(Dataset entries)
* * *
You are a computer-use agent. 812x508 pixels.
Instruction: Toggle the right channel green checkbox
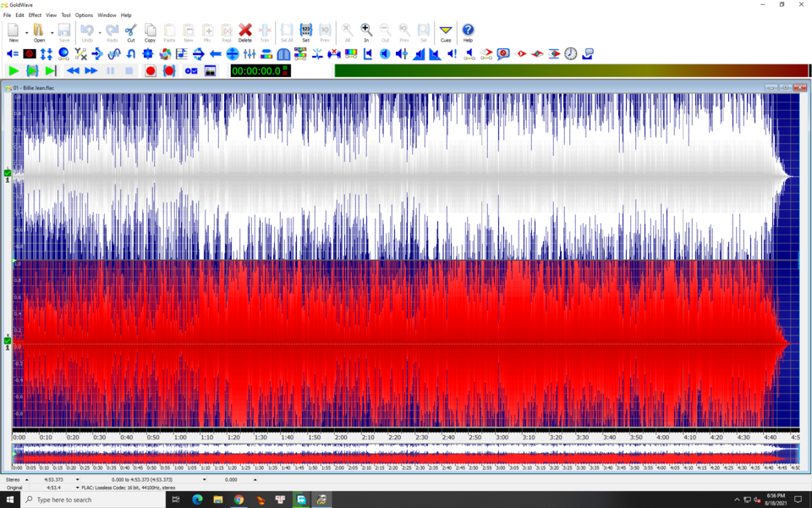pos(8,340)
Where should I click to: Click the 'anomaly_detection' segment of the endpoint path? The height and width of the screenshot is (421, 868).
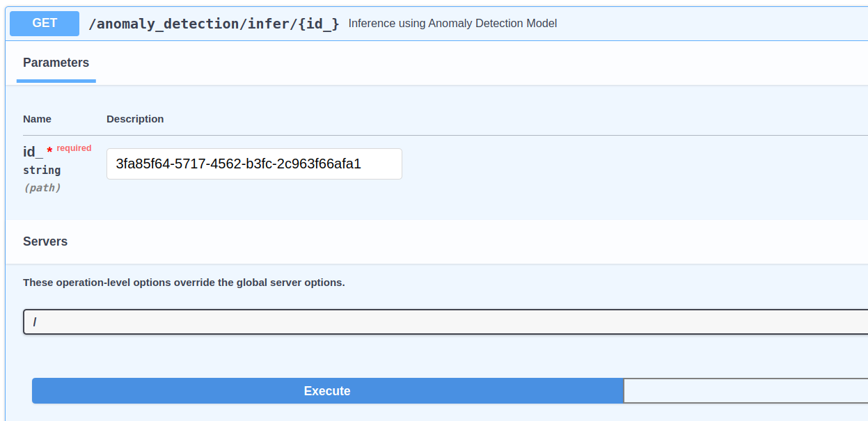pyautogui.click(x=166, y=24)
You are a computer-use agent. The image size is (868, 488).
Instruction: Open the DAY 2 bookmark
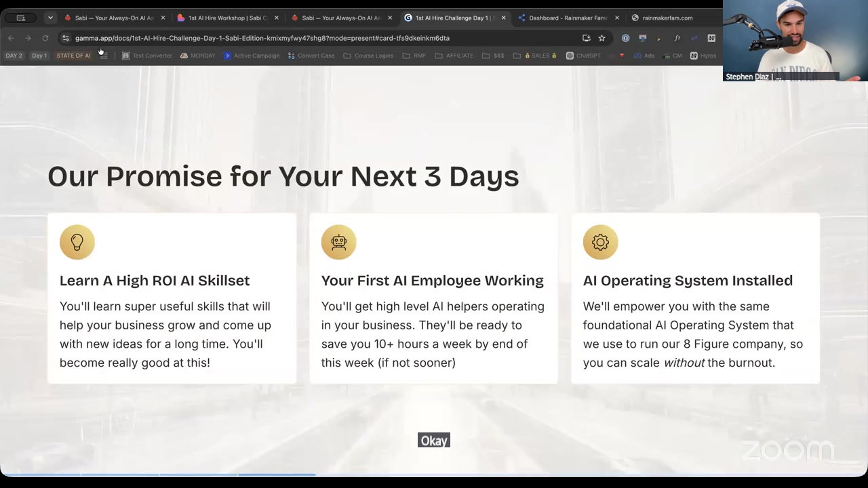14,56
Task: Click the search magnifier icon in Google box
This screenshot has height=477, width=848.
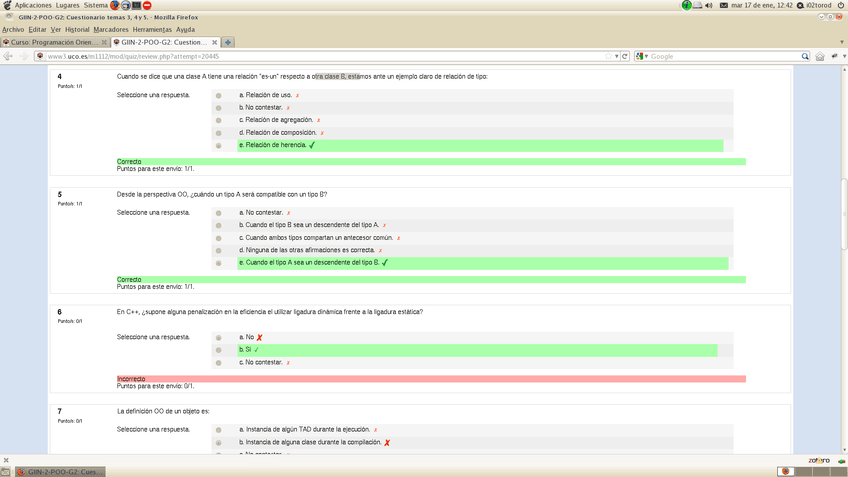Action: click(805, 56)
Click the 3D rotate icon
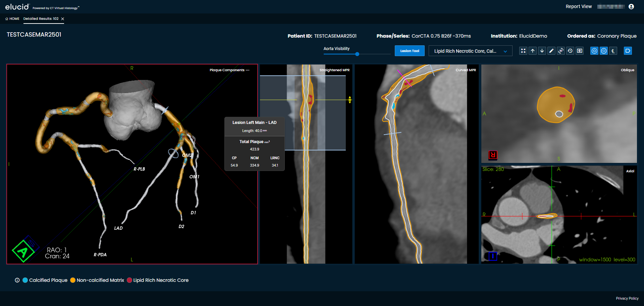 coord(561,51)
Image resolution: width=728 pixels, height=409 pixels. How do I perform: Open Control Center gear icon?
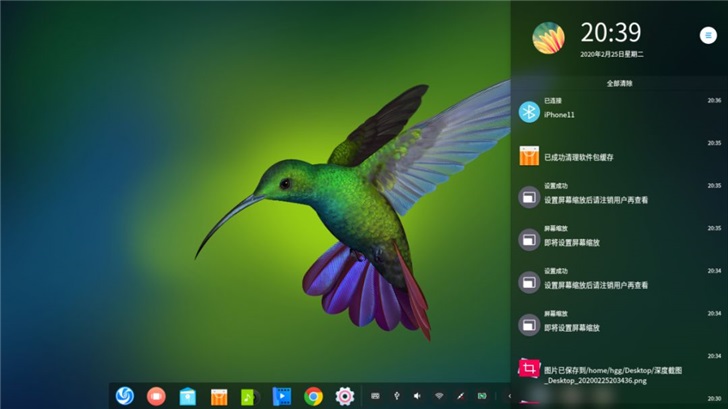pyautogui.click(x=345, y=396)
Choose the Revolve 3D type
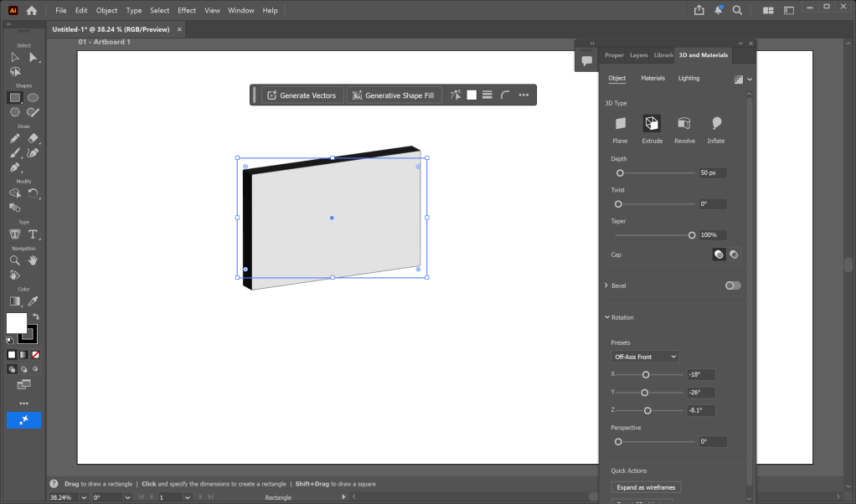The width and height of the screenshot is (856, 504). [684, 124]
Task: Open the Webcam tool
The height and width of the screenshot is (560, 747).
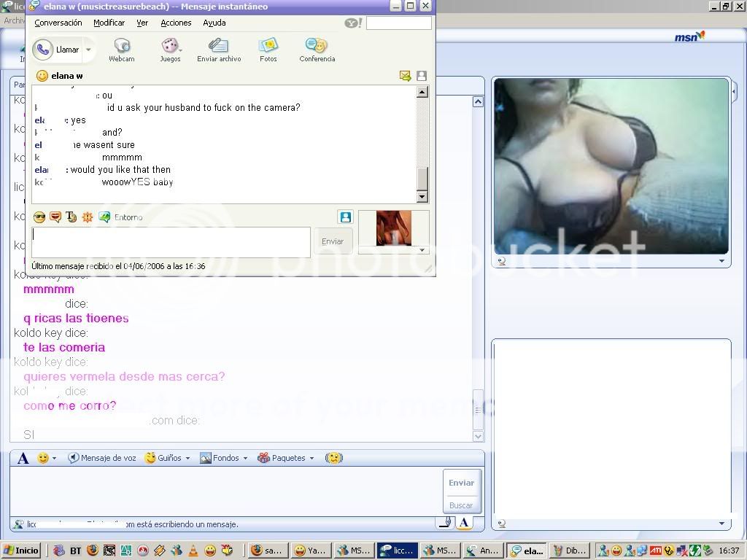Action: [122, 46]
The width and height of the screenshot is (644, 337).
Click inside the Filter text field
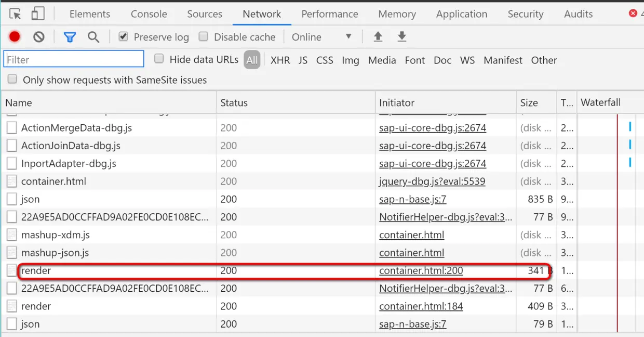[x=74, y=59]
* * *
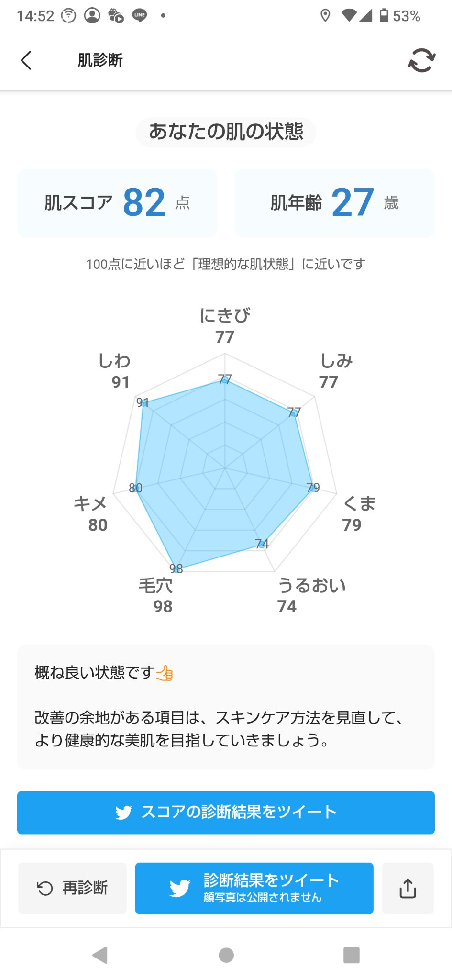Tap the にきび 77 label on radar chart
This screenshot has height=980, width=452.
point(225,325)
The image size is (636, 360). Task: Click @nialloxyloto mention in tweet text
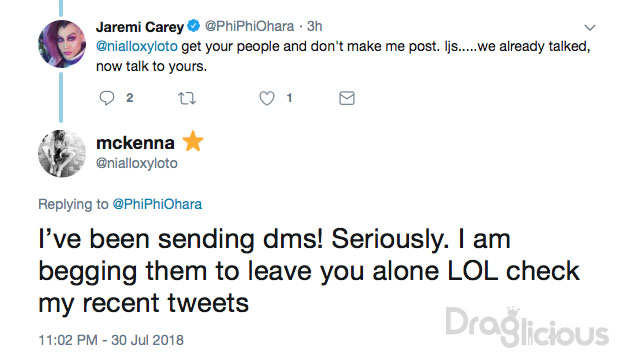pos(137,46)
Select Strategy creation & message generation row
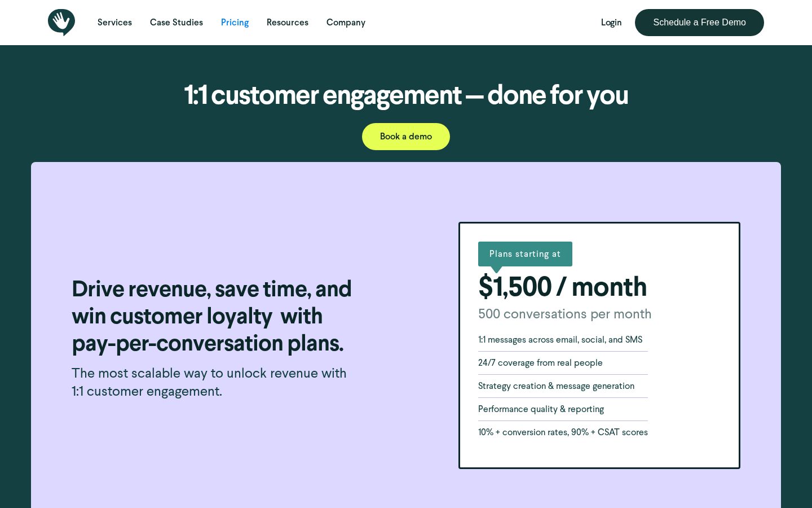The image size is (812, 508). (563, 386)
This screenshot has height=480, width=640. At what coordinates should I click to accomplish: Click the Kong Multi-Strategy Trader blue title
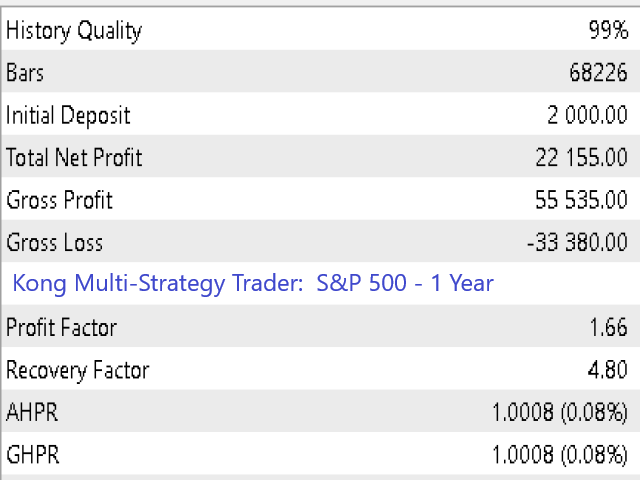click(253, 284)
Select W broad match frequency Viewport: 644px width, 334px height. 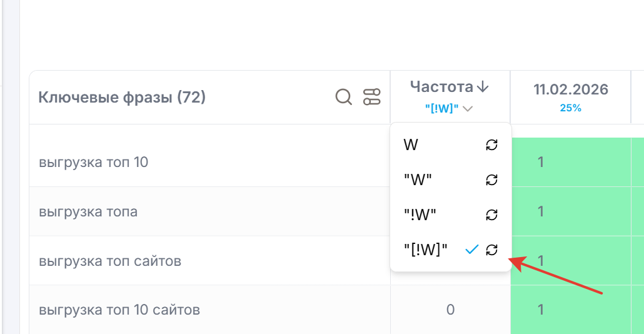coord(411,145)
* * *
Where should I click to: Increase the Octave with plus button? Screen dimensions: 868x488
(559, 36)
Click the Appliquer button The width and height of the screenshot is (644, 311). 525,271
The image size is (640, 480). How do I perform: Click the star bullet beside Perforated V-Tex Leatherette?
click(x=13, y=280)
* * *
EXERCISE PROMPT =>
Write out exactly the lines above from the line with "Where should I click to: Increase" through the line with "Click the Appliquer", both of them included, and leave out all other lines.

EXERCISE RESPONSE =>
Where should I click to: Increase the Octave with plus button? Screen dimensions: 868x488
(559, 36)
Click the Appliquer button The width and height of the screenshot is (644, 311). 525,271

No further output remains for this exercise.